Девочку сбивает автомобиль. Она остается жива, но ноги ее парализованы. (Вот мы и вернулись к нашим баранам). Так приходит ли ей на помощь игра?

« — Ну вообще-то она и впрямь почти всем рассказала (об игре — Е.Ч.), — продолжала Нэнси. — Но в том и беда, что теперь она сама в нее словно бы играть разучилась. Она говорит, что, сколько ни бьется, никак не может придумать, чему радоваться, когда она не сможет ходить.

— Ну, а почему она должна радоваться? — рявкнул Джон Пендлтон.

— Да мне тоже так поначалу казалось, сэр, — испуганно переминаясь с ноги на ногу, ответила Нэнси. — А потом мне стукнуло в голову, что, сумей она снова чему-то порадоваться, и ей мигом бы полегчало. Вот я и решила ей напомнить.

— Напомнить? О чем ты там могла ей напомнить?

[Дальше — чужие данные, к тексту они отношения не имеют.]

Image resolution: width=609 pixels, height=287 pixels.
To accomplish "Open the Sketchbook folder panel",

— О том, как она других учила играть в свою игру. Ну, там, миссис Сноу и остальных, сами ведь знаете... Но наша крошка, мой ягненочек, она только заплакала и сказала, что, когда с ней случилась эта беда, все стало как-то по-другому, чем раньше. Она, мол, теперь поняла, что одно дело учить других инвалидов на всю жизнь, как радоваться, и совсем другое — когда сама становишься инвалидом. Сколько наша крошка ни твердила себе, как рада, что другим людям легче, чем ей самой, ей отчего-то легче так и не стало. И она по-прежнему не может думать ни о чем, кроме как о том, что никогда больше не встанет и не пойдет...

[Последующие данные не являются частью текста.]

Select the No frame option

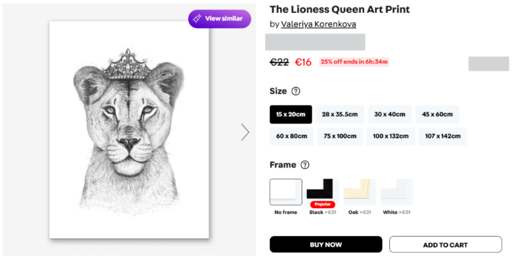pos(286,192)
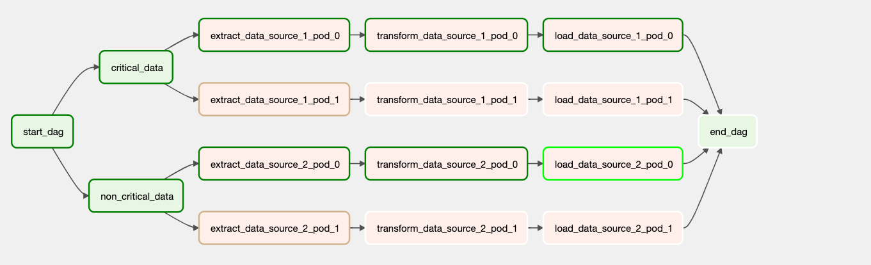Select the extract_data_source_2_pod_1 task node

click(x=274, y=228)
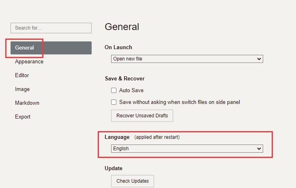Click the Search for input field
296x188 pixels.
click(51, 28)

Нэнси замолчала. Молчал и мистер Пендлтон. Он сидел в кресле, закрыв руками лицо.

— Ну, тогда я ей напомнила, — глухо продолжала Нэнси, — как она раньше все твердила мне, что чем труднее приходится, тем интересней игра. Но она сказала, что и на это теперь глядит по-другому. Потому, что теперь смекнула, что, когда и впрямь трудно, играть совсем не хочется».

Итак, «солнечность» Полианны (подчеркиваемая автором внешностью девочки — золотистые косички, рыжие веснушки), гаснет в беде.

Девочка, разумеется, делается объектом всеобщей жалости. Горожане, превратив кровать больной в место паломничества, наперебой демонстрируют ей, как они теперь замечательно научились ее игре. Полианна пассивно принимает эти эмоциональные дары. Но ни единого мужественного движения сама она во время болезни не производит.

Реальную девочку трудно было бы в том упрекнуть, но и дельного примера в качестве книжной героини она больному ребенку не подаст.

У этой книги тоже счастливый конец. Находится кудесник-врач, который поднимает девочку с постели. Еще бы ему не найтись: истерическая необходимость выздоровления как непременного условия для дальнейшей жизни пронизывает все страницы болезни Полианны.

Если ты болен — жалей себя и жди чудес.

Спаси Бог ваших детей от такой классики.